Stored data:
________________________

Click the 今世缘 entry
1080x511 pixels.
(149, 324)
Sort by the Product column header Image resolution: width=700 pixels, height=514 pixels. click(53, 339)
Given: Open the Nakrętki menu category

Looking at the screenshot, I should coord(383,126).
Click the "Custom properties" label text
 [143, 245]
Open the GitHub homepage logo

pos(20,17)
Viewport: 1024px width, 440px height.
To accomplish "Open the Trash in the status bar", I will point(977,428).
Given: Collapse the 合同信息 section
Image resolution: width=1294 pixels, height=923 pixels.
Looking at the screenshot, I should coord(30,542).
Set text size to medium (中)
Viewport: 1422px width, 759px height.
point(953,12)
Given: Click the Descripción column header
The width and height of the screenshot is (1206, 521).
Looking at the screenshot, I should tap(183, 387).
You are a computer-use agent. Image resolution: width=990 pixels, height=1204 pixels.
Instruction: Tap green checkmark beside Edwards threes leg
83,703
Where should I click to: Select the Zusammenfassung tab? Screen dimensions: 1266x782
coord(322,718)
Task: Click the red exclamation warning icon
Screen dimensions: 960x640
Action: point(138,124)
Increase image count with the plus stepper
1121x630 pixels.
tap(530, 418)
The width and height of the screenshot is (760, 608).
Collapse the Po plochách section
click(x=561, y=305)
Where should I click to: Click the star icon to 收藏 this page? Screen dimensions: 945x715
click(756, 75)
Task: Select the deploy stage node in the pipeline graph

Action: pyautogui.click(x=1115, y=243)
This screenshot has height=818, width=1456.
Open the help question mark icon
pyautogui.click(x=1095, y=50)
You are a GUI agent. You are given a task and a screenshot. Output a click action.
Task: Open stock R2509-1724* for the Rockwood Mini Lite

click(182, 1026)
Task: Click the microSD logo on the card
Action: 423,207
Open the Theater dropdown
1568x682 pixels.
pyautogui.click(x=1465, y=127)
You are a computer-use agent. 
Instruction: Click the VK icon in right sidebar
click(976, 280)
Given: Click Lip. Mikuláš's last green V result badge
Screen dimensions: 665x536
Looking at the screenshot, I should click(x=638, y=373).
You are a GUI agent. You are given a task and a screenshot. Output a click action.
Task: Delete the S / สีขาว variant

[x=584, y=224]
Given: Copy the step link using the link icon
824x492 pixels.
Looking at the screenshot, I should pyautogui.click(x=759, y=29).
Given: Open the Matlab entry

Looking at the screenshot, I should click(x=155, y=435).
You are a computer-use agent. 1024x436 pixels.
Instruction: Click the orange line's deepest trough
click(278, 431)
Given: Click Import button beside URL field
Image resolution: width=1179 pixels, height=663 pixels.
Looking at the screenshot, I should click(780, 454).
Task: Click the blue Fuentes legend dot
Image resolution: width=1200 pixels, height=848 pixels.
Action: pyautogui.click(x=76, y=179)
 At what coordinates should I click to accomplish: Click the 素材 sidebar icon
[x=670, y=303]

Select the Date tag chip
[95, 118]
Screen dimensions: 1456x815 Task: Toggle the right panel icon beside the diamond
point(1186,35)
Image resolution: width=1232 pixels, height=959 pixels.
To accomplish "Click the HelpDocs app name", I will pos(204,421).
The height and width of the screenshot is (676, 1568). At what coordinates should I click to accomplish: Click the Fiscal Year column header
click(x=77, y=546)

________________________

# Directions
Nothing outside the span should appear: transcribe the lines from the one containing "The height and" through the last line of the records.

# Answer below
The height and width of the screenshot is (676, 1568). At what coordinates should I click to accomplish: Click the Fiscal Year column header
click(x=77, y=546)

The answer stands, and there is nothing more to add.